Mrs. Teabody Urges You to Venture Forth

"Time is a wheel in constant motion always rolling us along 
Tell me who wants to look back on their years and wonder where those years have gone."
-- Lee Ann Womack

Pre-dawn and Venus and Jupiter are passing each other quietly; a friend sends a text from half a world away letting me know that Prague is as beautiful as he'd hoped. A pile of clothing on my nicely-made bed awaits only some toiletries and in less than an hour I'll meet up with a friend I have known since I was a little, little girl and the two of us will be off on one of our adventures. God willing we will  be safe in our travels--she driving, me as navigator.
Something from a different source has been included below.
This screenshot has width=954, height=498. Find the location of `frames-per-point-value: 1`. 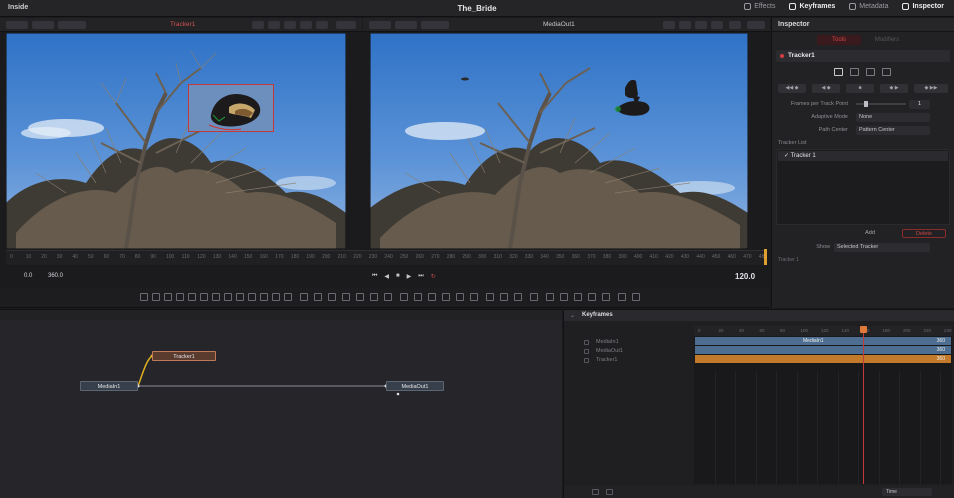

frames-per-point-value: 1 is located at coordinates (920, 104).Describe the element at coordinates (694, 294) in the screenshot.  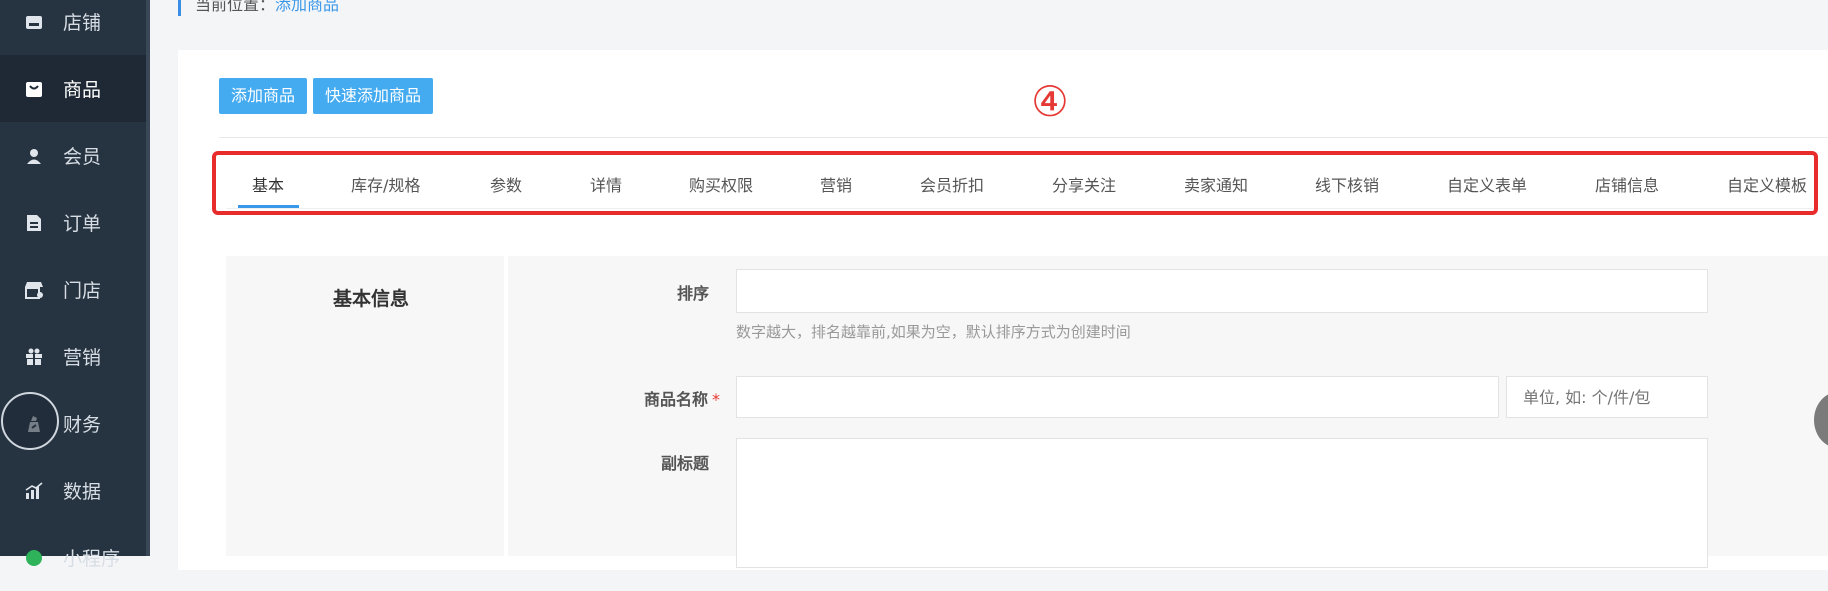
I see `sort-label: 排序` at that location.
The world IS a wide and wonderful place, you know. By the standards of some folks I travel too much. By the standards of some other folks, I have a very narrow range for my wanderings. When it comes to how far anyone ventures away from the known, travel becomes a personal choice.
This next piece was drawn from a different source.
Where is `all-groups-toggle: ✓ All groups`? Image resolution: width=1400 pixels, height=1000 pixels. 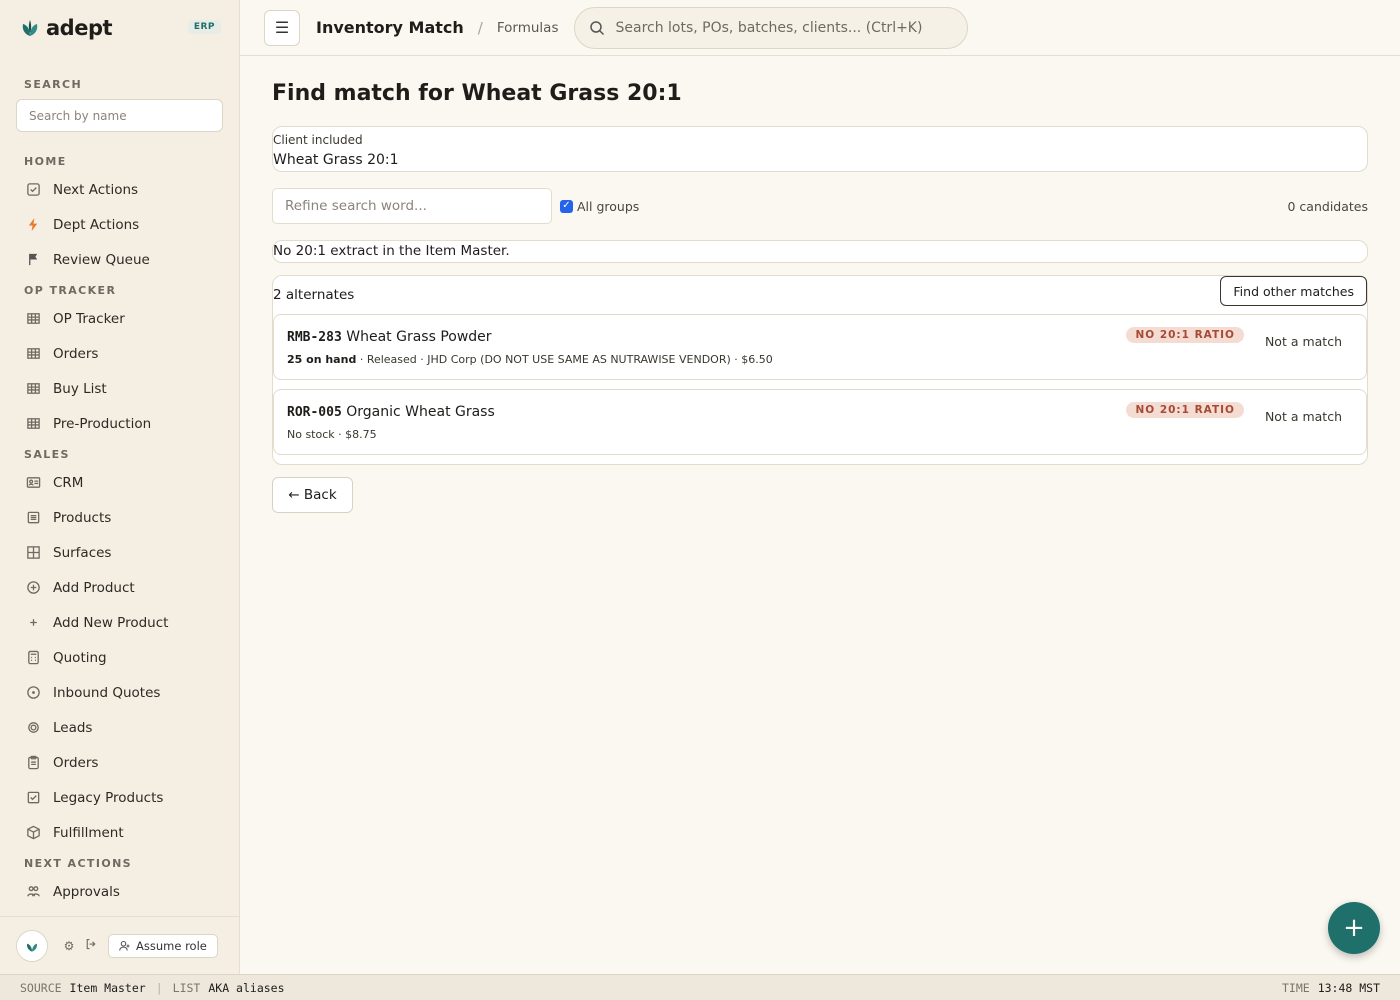 all-groups-toggle: ✓ All groups is located at coordinates (600, 206).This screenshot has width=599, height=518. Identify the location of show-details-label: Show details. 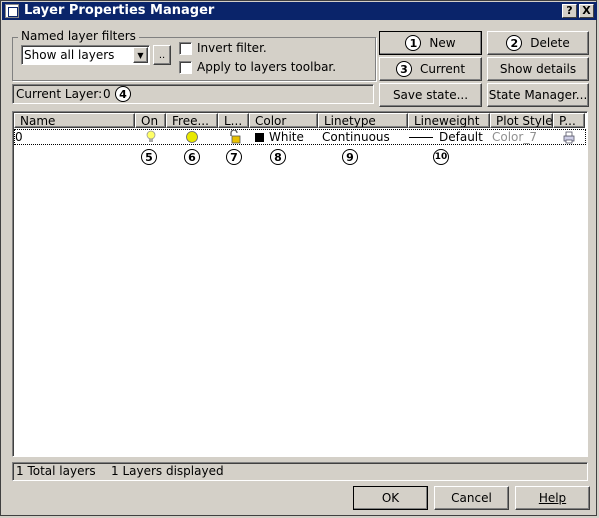
(538, 69).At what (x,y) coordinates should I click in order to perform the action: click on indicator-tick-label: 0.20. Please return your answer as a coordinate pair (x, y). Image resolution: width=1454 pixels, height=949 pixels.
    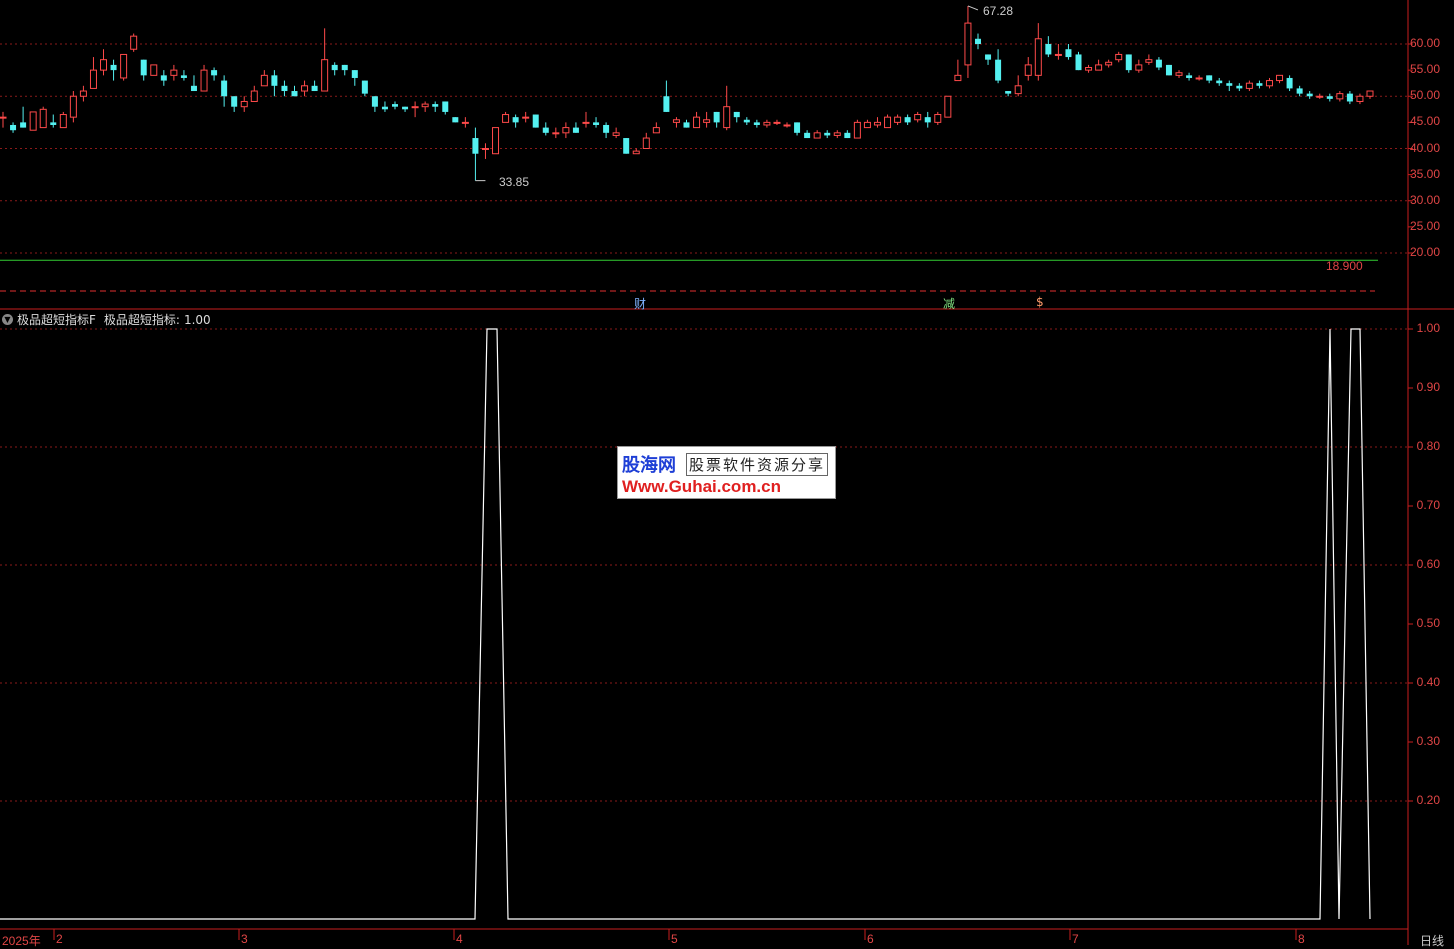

There's a moment -- sometimes several moments in the course of a trip when one has an experience that suggests it would be easier to "just stay at home."  For me that moment  often comes when I am sharing a far-too-heavy-to-be-up-in-the-air-in-the-first-place plane cruising along at 34, 000 feet. Turbulence. I hate it. You probably hate it, too. So far I have survived all my episodes of turbulence as have you who read this, but it is so easy to imagine that it is your plane that will spiral back to the earth and  - - -ka-pow, that's the end of it. 

Another moment when I flirted with the idea  of just staying home came as I  negotiated the steep steps of the Minack theatre -- built into the side of a cliff. Perilous. Precipitous. But the steepness is nothing compared to the audacity of one woman's vision and resolve to carve a theatre out of a cliff.
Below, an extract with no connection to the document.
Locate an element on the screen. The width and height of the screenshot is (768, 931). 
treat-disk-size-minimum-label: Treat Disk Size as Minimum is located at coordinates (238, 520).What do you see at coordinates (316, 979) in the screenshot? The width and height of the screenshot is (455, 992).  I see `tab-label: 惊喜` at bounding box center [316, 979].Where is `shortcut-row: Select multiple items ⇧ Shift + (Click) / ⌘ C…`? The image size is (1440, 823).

Another moment that confirmed the necessity of travel came when I  took a walk from Penzance to Mousehole solo. I strolled Newlyn Harbor with its vessels ranging from tiny two-man boats to huge, tall-masted, heavy-duty fishing ships. I was watching a tough young sailor gently feeding bread to some cygnets when I met a couple who had been married for 65 years. He "Clive" explained that the young man was a fisherman about to set out on a ten-day stint at sea. 
He went on to describe the comings and goings of almost every ship in the harbor--even a fishing boat that had been purchased for conversion into a house boat. "You surely know a lot about this place," I said. He explained that  every day he and his wife "Claire" stroll  down to the harbor from their home over a mile away to "have a look at the sea." 

"Isn't it beautiful?" he asked stretching his arm to indicate that vast stretch of ocean that holds Penzance, Newlyn and Mousehole in its briny enchantment. His eyes are full of wonder; his hand clutches hers in easy amity. She looks at him and at the sea. She pats the hand that holds hers with her other hand. There is love.

And even though I need no reminders that the world is, indeed, a beautiful place, I am reminded (once again) that turbulence and the fear of falling into the sea will not keep me from future travels. Maybe it shouldn't keep you safe in your harbor, either.